Vectors are L2-normalized for cosine similarity:
// Before normalization
[0.5, 0.3, 0.8, ...]

// After normalization (unit length)
[0.47, 0.28, 0.75, ...] // ||v|| = 1
This enables efficient cosine similarity via dot product.

Context Injection

Embeddings capture more than raw code.
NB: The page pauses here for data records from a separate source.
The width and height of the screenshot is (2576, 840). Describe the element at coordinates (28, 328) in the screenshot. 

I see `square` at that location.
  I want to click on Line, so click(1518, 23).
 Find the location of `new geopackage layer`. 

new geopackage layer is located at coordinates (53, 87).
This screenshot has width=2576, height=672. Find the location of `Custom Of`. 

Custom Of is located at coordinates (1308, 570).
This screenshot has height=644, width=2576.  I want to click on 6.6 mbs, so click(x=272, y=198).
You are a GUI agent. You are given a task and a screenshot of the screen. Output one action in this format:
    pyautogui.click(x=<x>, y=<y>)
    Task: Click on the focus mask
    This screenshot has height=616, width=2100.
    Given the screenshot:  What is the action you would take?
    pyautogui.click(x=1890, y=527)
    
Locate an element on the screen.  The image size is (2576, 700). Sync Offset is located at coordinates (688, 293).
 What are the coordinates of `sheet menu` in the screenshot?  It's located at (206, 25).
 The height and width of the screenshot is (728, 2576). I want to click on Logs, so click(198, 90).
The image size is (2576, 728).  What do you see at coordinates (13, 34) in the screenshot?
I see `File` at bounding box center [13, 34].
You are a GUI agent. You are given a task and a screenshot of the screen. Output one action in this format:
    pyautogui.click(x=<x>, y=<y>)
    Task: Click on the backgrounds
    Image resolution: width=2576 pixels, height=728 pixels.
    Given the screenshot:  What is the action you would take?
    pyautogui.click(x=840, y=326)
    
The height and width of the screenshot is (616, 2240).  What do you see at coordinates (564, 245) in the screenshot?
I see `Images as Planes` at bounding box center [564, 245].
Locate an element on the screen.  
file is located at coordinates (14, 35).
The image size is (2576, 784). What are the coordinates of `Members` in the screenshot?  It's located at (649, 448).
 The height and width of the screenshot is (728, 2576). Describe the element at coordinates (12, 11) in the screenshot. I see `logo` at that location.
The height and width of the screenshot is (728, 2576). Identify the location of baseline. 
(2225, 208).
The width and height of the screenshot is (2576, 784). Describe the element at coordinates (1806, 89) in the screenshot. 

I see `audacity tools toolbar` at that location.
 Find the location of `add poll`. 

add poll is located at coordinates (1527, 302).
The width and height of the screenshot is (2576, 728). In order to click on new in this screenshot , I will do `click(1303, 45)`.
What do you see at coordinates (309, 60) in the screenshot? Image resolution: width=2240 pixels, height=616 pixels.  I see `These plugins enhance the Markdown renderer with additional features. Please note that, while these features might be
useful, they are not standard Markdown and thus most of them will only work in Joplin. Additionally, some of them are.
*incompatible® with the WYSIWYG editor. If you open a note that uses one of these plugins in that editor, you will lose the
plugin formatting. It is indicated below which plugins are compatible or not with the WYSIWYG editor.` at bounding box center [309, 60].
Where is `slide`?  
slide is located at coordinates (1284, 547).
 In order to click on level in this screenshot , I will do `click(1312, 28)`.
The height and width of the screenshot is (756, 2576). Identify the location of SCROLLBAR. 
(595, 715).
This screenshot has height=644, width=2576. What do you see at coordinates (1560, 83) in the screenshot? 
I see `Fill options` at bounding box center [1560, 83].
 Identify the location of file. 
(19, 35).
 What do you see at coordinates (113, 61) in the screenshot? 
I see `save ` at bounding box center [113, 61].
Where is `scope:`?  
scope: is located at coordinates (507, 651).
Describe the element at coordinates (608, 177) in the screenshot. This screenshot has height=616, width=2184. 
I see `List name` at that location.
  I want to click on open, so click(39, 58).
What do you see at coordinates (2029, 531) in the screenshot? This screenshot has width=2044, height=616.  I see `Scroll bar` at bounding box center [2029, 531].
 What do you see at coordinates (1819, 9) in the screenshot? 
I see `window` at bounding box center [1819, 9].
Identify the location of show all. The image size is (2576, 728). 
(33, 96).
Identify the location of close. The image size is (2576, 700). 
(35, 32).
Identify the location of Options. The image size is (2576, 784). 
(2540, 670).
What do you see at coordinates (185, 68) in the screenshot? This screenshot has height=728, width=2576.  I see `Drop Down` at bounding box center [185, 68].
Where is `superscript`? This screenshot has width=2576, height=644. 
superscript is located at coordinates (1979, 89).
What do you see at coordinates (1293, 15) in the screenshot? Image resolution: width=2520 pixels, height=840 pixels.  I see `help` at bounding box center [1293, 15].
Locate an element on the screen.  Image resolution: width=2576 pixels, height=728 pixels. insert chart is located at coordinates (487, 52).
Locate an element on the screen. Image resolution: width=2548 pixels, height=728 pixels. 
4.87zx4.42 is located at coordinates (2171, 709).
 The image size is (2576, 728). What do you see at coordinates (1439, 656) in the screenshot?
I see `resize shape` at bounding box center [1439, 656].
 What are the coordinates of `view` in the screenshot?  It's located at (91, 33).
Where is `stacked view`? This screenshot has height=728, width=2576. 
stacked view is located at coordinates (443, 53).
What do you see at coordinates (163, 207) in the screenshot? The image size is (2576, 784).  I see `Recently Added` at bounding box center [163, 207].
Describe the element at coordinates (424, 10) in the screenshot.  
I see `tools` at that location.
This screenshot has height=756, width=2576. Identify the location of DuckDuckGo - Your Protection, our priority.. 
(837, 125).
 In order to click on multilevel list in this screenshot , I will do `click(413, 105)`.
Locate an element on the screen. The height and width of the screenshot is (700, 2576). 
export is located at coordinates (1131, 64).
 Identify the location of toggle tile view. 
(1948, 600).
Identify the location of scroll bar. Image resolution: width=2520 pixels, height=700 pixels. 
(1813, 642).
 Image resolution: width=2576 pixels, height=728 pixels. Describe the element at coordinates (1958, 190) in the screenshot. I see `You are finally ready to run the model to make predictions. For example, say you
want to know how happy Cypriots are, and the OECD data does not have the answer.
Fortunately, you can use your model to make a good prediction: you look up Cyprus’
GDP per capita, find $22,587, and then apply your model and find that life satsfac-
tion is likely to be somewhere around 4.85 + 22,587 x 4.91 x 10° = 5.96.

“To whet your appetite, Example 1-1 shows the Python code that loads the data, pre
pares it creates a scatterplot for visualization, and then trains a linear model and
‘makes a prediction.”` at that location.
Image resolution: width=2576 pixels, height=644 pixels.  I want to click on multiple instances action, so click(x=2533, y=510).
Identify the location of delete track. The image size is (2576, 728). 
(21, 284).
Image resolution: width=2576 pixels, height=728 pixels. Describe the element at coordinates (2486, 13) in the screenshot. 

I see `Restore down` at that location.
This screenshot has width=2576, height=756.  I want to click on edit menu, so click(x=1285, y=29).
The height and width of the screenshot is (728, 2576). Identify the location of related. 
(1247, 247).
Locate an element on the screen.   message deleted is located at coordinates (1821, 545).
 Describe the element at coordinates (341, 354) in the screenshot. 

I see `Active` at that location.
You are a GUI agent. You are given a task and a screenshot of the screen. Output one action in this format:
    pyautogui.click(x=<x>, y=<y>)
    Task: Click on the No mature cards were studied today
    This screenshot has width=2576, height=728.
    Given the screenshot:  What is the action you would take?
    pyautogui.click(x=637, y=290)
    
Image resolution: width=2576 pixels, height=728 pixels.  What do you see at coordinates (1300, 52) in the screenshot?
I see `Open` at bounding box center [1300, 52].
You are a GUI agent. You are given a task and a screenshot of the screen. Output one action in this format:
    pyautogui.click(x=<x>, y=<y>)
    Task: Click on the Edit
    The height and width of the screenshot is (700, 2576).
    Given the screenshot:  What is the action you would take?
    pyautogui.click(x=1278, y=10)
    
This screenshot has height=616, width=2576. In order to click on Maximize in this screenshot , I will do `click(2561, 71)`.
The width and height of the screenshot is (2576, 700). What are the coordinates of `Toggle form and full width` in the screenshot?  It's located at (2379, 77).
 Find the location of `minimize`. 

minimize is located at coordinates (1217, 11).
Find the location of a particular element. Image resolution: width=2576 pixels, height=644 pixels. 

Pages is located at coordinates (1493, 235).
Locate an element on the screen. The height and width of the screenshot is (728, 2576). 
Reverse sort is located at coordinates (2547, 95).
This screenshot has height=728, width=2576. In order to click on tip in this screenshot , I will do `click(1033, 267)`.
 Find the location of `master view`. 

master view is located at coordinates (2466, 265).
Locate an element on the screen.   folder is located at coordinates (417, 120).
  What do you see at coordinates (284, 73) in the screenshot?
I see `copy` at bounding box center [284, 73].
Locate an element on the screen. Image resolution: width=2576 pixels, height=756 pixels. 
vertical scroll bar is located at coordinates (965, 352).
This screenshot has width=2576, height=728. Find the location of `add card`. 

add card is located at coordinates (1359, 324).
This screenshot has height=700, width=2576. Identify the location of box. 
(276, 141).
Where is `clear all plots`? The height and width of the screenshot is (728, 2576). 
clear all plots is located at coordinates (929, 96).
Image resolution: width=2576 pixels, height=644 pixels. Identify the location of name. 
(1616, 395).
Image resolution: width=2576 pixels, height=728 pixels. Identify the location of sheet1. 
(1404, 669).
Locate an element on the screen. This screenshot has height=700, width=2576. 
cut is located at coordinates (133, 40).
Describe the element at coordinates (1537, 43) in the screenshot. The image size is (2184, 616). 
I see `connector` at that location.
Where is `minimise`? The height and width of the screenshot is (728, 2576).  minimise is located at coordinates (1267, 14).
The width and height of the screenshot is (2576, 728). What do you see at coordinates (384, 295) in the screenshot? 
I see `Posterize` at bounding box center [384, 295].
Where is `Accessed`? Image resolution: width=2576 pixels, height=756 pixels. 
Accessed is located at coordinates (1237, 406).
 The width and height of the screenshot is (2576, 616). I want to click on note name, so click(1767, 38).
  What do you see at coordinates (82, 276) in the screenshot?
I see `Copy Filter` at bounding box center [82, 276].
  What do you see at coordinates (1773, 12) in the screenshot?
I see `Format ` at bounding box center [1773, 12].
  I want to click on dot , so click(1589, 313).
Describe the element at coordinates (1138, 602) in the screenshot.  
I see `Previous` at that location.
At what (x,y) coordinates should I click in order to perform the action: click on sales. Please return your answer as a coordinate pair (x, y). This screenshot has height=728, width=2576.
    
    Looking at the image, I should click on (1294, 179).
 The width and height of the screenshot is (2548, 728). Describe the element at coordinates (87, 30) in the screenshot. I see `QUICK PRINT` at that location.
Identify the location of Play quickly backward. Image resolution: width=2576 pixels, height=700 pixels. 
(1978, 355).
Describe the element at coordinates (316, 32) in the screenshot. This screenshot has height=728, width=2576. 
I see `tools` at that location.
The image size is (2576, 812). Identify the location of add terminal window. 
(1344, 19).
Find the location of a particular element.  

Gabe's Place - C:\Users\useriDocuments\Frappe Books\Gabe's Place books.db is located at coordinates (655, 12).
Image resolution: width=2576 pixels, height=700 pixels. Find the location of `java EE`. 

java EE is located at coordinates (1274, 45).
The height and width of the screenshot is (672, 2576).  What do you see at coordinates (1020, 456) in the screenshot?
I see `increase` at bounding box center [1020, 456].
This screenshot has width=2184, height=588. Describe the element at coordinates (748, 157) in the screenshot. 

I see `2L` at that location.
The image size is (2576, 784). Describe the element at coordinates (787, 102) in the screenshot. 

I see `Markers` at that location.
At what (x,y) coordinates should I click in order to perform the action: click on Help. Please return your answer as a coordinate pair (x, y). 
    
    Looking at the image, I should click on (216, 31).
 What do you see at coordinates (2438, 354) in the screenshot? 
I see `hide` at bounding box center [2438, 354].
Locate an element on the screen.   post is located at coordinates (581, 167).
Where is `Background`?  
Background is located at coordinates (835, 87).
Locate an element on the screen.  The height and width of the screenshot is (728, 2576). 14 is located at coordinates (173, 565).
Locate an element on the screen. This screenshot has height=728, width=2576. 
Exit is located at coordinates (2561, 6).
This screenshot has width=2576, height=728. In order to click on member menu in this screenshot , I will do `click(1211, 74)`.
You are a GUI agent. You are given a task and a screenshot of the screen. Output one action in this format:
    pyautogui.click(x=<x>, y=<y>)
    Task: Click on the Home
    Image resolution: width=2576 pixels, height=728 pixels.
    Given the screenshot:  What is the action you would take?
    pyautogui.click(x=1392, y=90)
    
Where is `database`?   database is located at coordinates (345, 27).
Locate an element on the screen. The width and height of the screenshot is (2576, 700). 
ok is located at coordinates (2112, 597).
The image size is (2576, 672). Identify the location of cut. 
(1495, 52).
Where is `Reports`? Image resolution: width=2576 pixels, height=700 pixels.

SHARC injects context:

For Code (AST-parsed)

// Original function:
async authenticate(user: string): Promise<boolean> { ... }

// With injected context:
// Context: class AuthService > module auth (services/auth.ts)
async authenticate(user: string): Promise<boolean> { ... }
The embedding now “knows”:
  • This is a method in AuthService
  • It’s in the auth module
  • File is services/auth.ts

With Decorators

// TypeScript/JavaScript with decorators:
// Context: class UserController @Controller("/users") (controllers/user.ts)
// @Get("/:id") @Auth
async getUser(id: string): Promise<User> { ... }

For Documentation

// Original:
## Authentication
Users must provide valid credentials...

// With file context:
// File: docs/security/authentication.md
## Authentication
Users must provide valid credentials...

Semantic Properties

What Embeddings Capture

PropertyExample
Function purpose”authentication” vs “validation”
Code patternsasync/await, error handling
Data structuresarrays, objects, classes
Domain concepts”user”, “payment”, “order”
Relationshipscaller-callee, inheritance

Similarity Examples

Query: "user authentication"

High similarity (0.9+):
- async function authenticateUser(credentials) { ... }
- class AuthenticationService { verify() { ... } }

Medium similarity (0.7-0.9):
- function validateUserInput(input) { ... }
- const userSession = { authenticated: true }

Low similarity (< 0.5):
- const styles = { color: 'red' }
- function calculateTax(amount) { ... }

Performance Metrics

MetricValue
Latency (200 texts)~500ms
Throughput~2000 texts/second
Batch efficiency10x vs single requests
Memory per embedding16KB (4096 x 4 bytes)

Troubleshooting

Slow Embedding Generation

  1. Re-index the codebase if search results look stale.
  2. Ensure your codebase indexing completed successfully.
  3. Retry with a more specific semantic query.